§ **Given request**
Please turn the items below, from the line with "You are a computer-use" through the final line, into a numbered list that skips blank lines and omits the pictures.

§ **Source data**
================================

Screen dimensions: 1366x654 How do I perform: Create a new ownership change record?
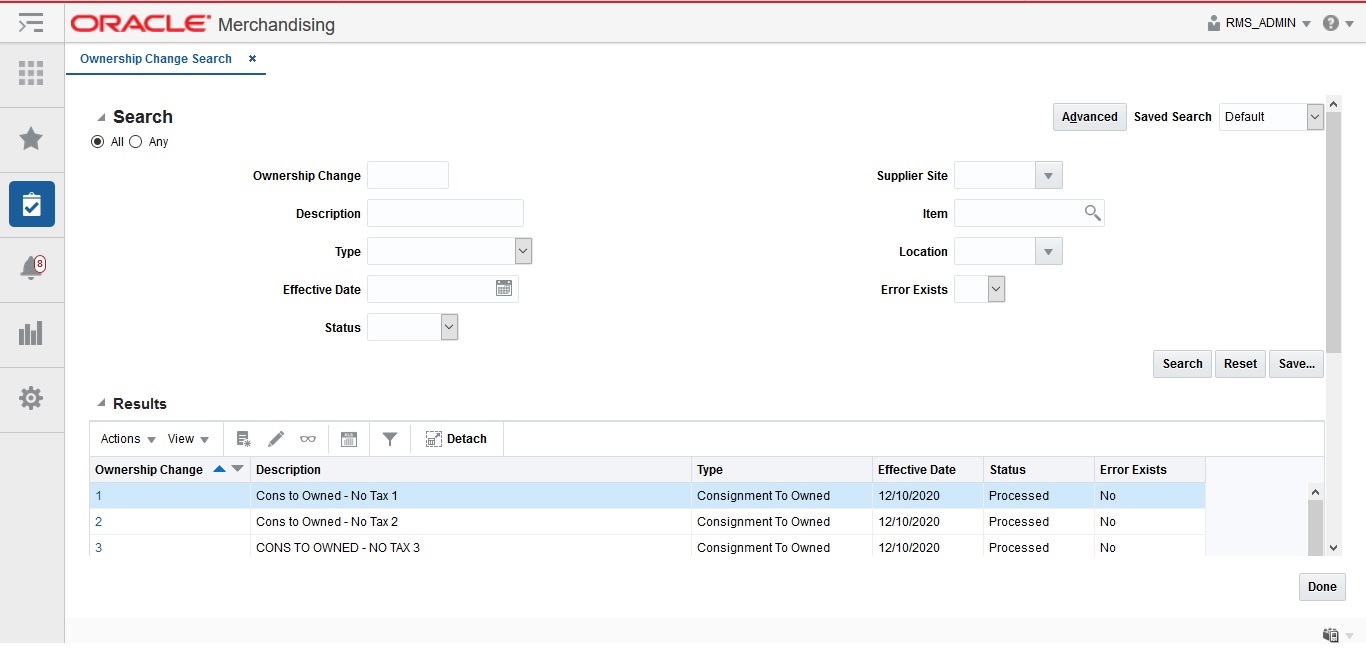click(x=243, y=439)
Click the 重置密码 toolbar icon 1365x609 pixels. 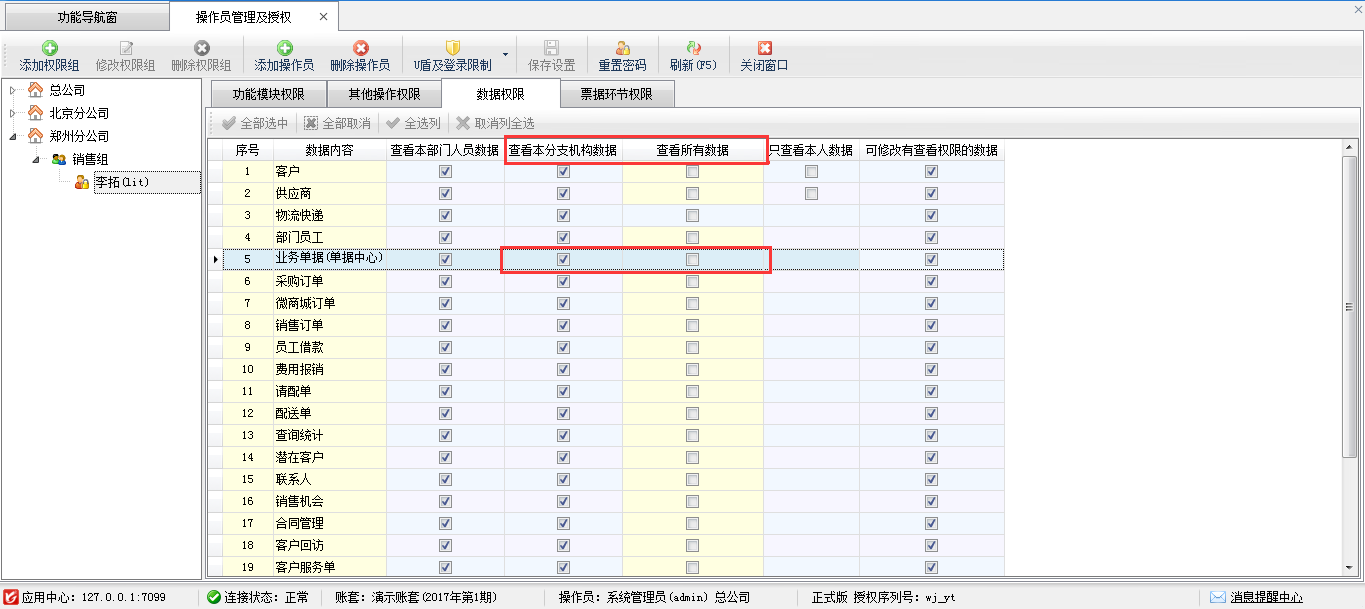point(622,48)
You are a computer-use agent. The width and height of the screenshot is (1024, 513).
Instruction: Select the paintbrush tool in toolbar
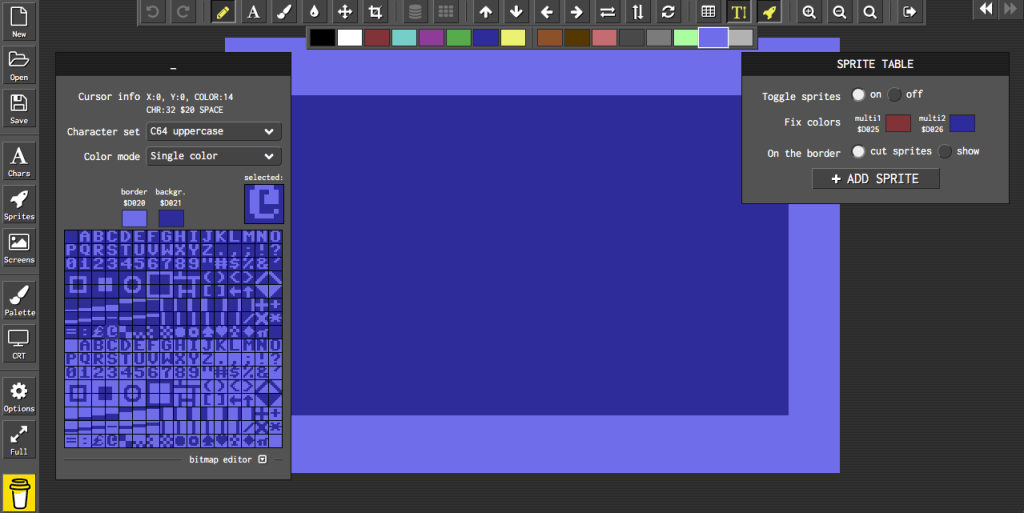pyautogui.click(x=284, y=12)
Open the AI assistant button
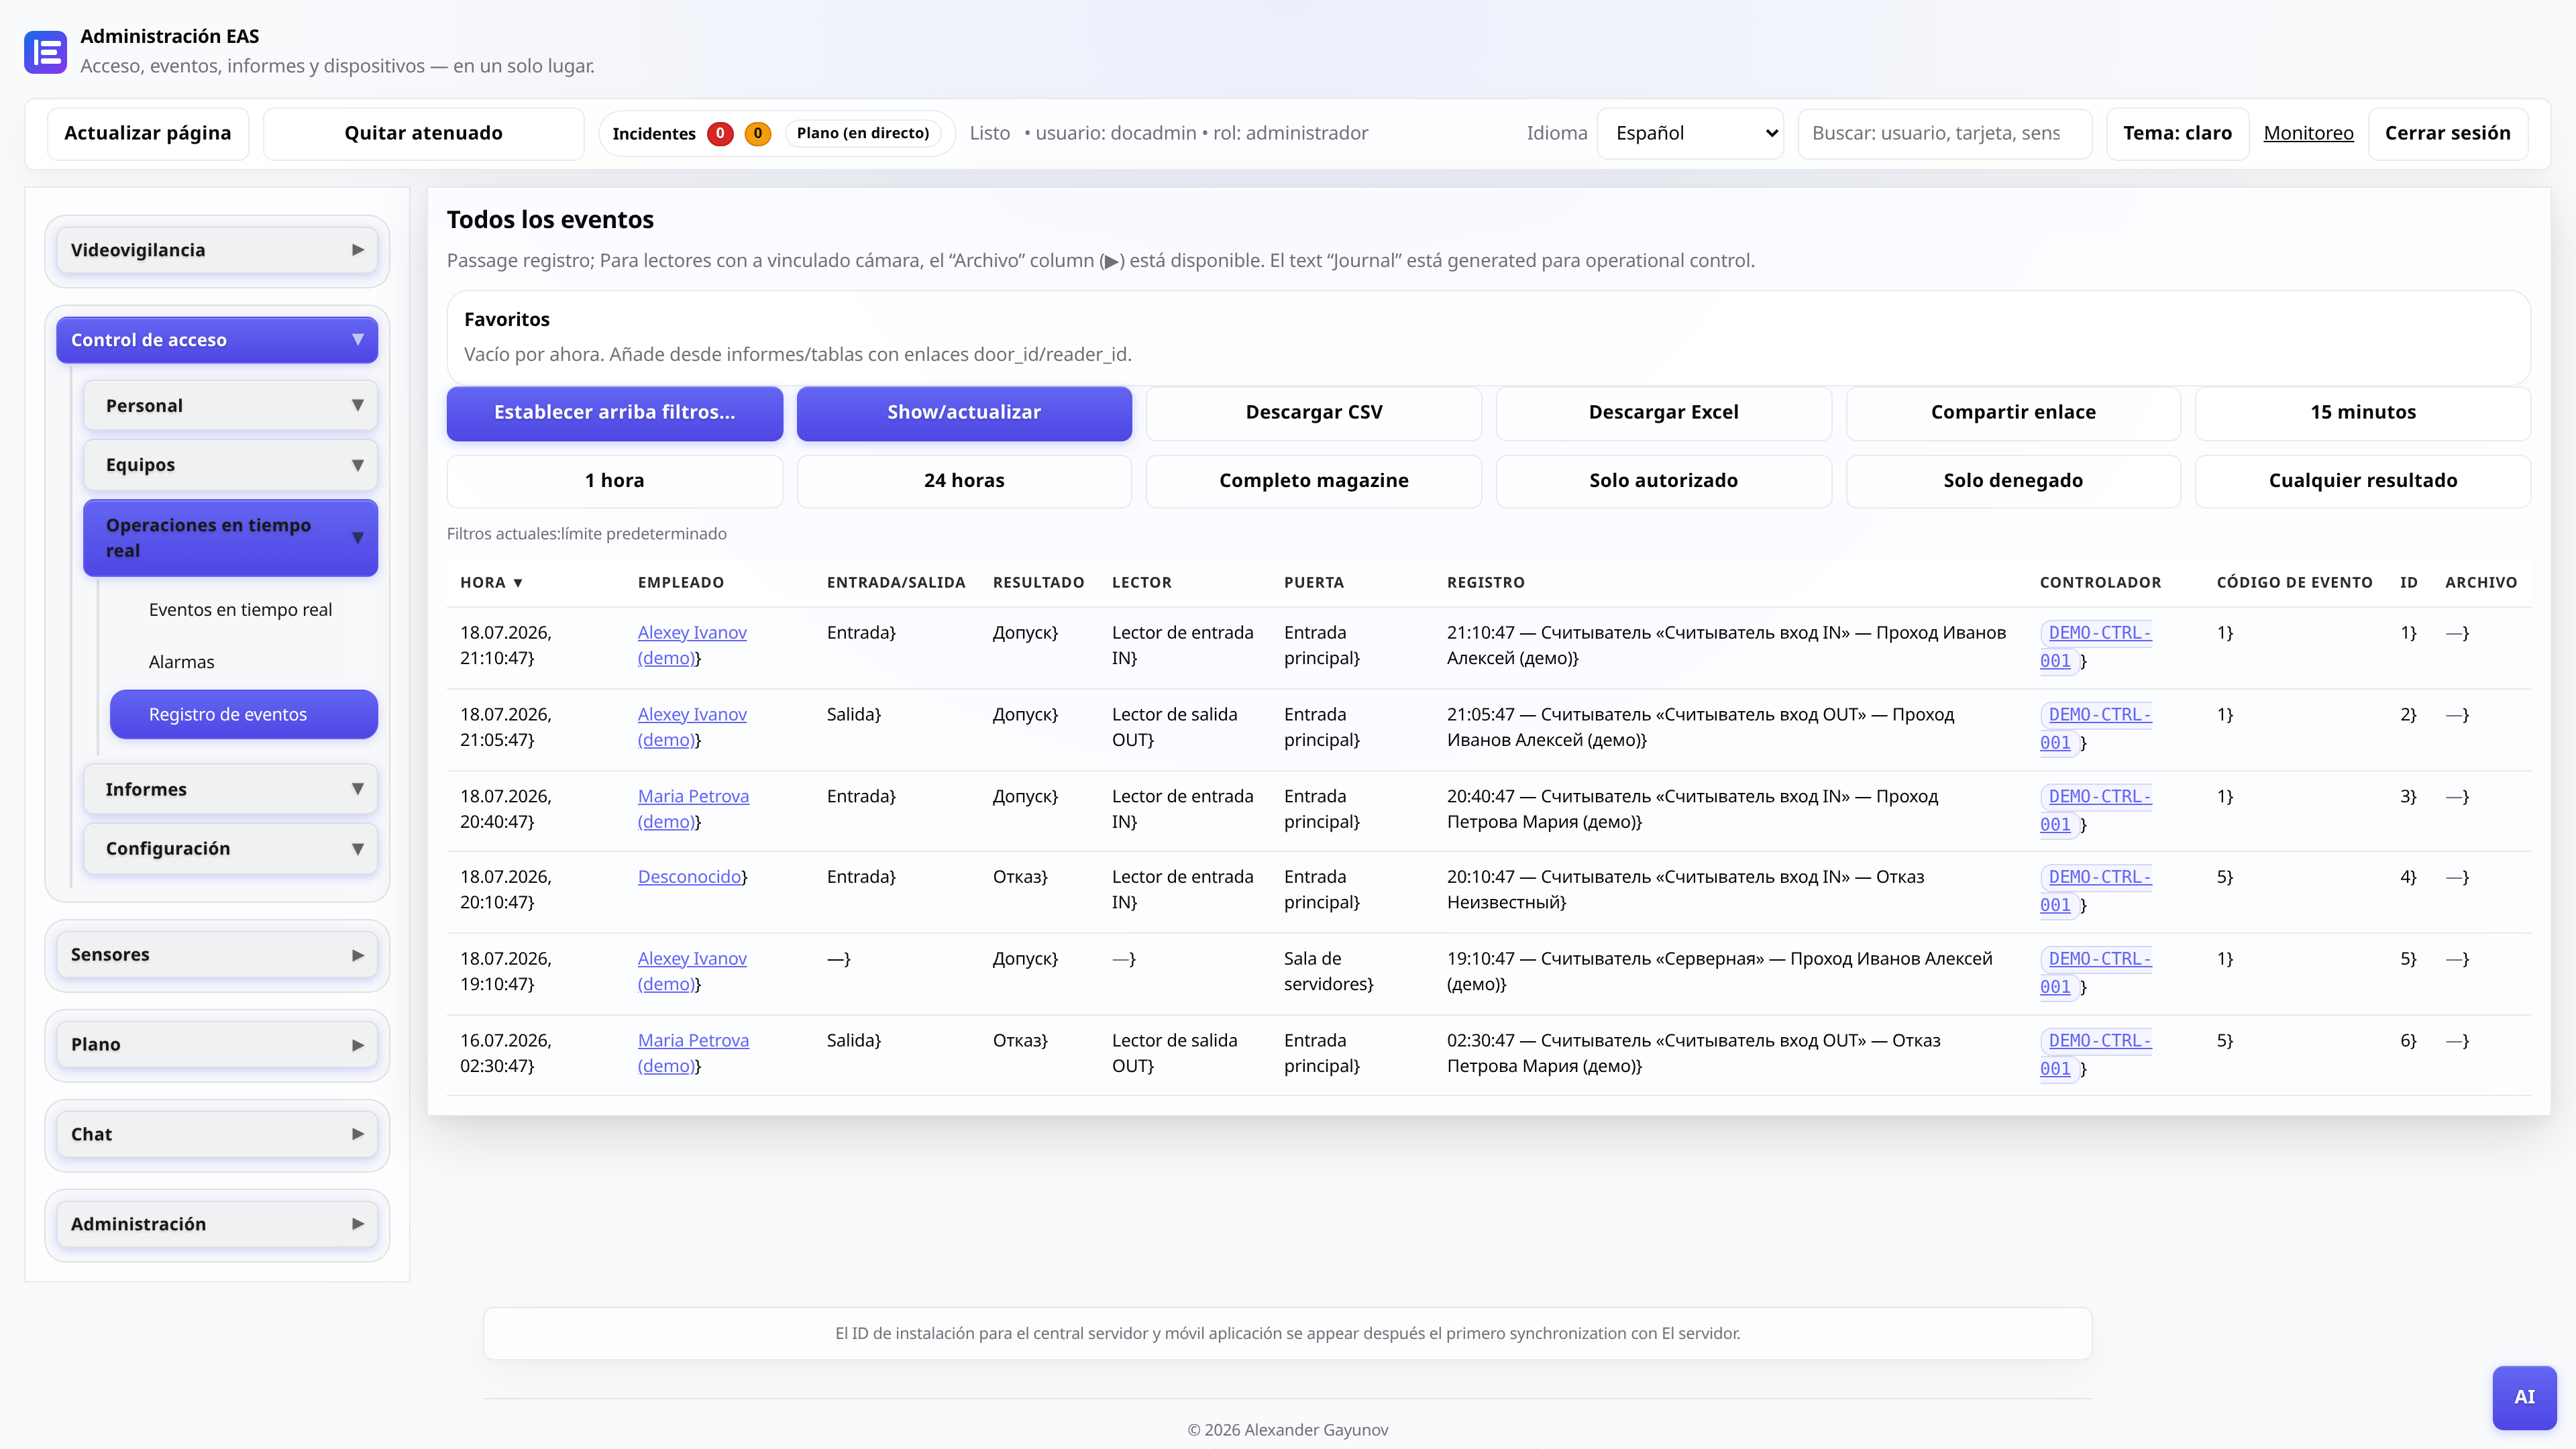 pyautogui.click(x=2524, y=1397)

================================

§ **In response**
1. You are a computer-use agent. The width and height of the screenshot is (1024, 513).
2. Instruction: Select the paintbrush tool in toolbar
3. pyautogui.click(x=284, y=12)
4. Open the AI assistant button
5.  pyautogui.click(x=2524, y=1397)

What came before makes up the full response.